Native Americans have higher cancer morbidity and mortality rates than non-Native Americans and cancer screening rates are lower. This qualitative case study used community-based participatory research principles to identify individual, family, community, and environmental factors that positively influenced screening rates in a rural, Native American community. Over a two-year period, 90 people participated in 11 focus groups to inform the evaluation of the Standing Rock Reservation Men’s and Women’s Health Days Program.
Focus group interviews were digitally recorded, transcribed, and saved into NVivo for analysis. Categories and themes were developed using a modified grounded theory approach, leading to a comprehensive model that allowed coding of all comments.

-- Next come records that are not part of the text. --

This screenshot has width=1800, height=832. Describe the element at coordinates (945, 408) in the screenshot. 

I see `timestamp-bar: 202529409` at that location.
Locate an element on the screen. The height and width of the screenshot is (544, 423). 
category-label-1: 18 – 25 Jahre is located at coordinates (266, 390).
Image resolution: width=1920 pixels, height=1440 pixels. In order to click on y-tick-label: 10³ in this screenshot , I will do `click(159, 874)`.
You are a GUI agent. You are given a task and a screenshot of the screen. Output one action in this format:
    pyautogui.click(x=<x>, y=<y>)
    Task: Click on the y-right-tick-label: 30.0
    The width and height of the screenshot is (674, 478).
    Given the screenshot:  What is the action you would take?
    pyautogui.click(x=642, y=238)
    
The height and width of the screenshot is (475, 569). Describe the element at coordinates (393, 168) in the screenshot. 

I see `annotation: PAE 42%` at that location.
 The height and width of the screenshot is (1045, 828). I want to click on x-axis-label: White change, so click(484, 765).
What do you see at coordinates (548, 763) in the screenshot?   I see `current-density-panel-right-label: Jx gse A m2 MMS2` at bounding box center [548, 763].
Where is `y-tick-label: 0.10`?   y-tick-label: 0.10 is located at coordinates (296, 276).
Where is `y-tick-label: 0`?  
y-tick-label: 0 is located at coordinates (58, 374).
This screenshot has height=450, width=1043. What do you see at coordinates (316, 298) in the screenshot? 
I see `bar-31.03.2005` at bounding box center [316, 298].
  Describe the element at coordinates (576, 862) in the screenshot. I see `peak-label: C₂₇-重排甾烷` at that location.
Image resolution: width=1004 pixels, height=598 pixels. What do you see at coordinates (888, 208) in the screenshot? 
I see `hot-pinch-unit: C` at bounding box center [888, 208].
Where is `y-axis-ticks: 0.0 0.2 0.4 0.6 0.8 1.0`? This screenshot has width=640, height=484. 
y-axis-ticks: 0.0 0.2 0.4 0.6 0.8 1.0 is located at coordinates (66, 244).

The evaluation confirmed that many components of the screening were valuable, such as the advantages of holistic, culturally appropriate approaches within a social setting. Individual experience with cancer and other chronic diseases, family experience with cancer and family support, and friends and exposure to toxins in the community influenced participation in cancer screening. Collaboration between organizations, intensive outreach and recruitment, multiple services provided in one location, consistency of staff, incentives, and the opportunity to socialize and share a meal increased participation. Barriers to screening, such as transportation, changing funding and criteria for screenings, reductions in other services, and unpleasant screening procedures, have required ongoing patience and problem solving on the part of the community team to ensure that high rate of screenings continue. These findings led to recommendations for program development in the target community and other similar communities nationally.